In NIST Special Publication 800-53 (Revision 5), the SR control family is the set of controls titled Supply Chain Risk Management.
The SR family focuses on managing cybersecurity and integrity risks that arise from external providers of systems, components, software, services, and data. This includes hardware and software suppliers, systems integrators, cloud and managed service providers, and maintenance vendors.
What the SR family covers
At a high level, the SR controls require organizations to:
- Establish a supply chain risk management strategy and governance.
- Define supply chain risk requirements and flow them into contracts and purchasing specifications.
- Assess suppliers and integrators for security and integrity risks over the asset lifecycle.
- Control provenance, tampering risk, and counterfeit or untrusted components.
- Monitor and respond to emerging vulnerabilities and compromises in the supply chain.
- Integrate supply chain risk considerations into system acquisition, development, deployment, and maintenance.
Relevance in industrial and regulated environments
In manufacturing and other regulated operations, SR controls interact directly with:
- Engineering and OT procurement: How you specify, source, and qualify equipment, firmware, and software, typically through formal specifications, FAT/SAT, and validation protocols.
- Quality and supplier management: How supplier risk assessments, audits, and nonconformance handling are performed and documented, often within QMS and ERP.
- Change control and validation: How updates from vendors (patches, component substitutions, firmware changes) are evaluated, tested, and released into production with proper traceability.
- System coexistence: How new suppliers or cloud/remote services are integrated into existing MES, SCADA, and ERP environments without breaking validated interfaces or disrupting production.
Implementing SR controls effectively in brownfield plants usually means augmenting existing procurement, supplier quality, and engineering change processes, not replacing them wholesale. Full replacement of established systems or suppliers is often impractical due to downtime constraints, requalification and validation burden, and the cost and risk of reworking integrations and documentation.
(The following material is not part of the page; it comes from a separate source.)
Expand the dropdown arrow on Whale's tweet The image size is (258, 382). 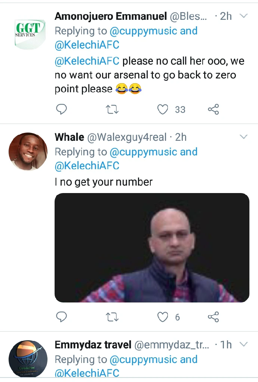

Practical constraints and tradeoffs
The impact and feasibility of SR controls depend on:
- Current supplier agreements: Many older contracts do not contain detailed cybersecurity or software bill of materials clauses, and renegotiation may be slow or contested.
- Data and tooling maturity: Without a clear asset inventory and supplier map, applying SR controls consistently across all OT and IT assets is difficult.
- Regulatory and qualification requirements: In aerospace, pharma, and similar sectors, changing a supplier or component can trigger costly requalification and documentation updates, which limits how aggressively SR controls can be enforced in the short term.
- Integration complexity: Many legacy OT systems cannot be easily instrumented or monitored at the level implied by some SR enhancement practices, so compensating controls may be required.
Because of these constraints, organizations typically prioritize SR control implementation on higher-risk systems, critical suppliers, and new procurements, while gradually backfilling legacy environments as contracts and change windows allow.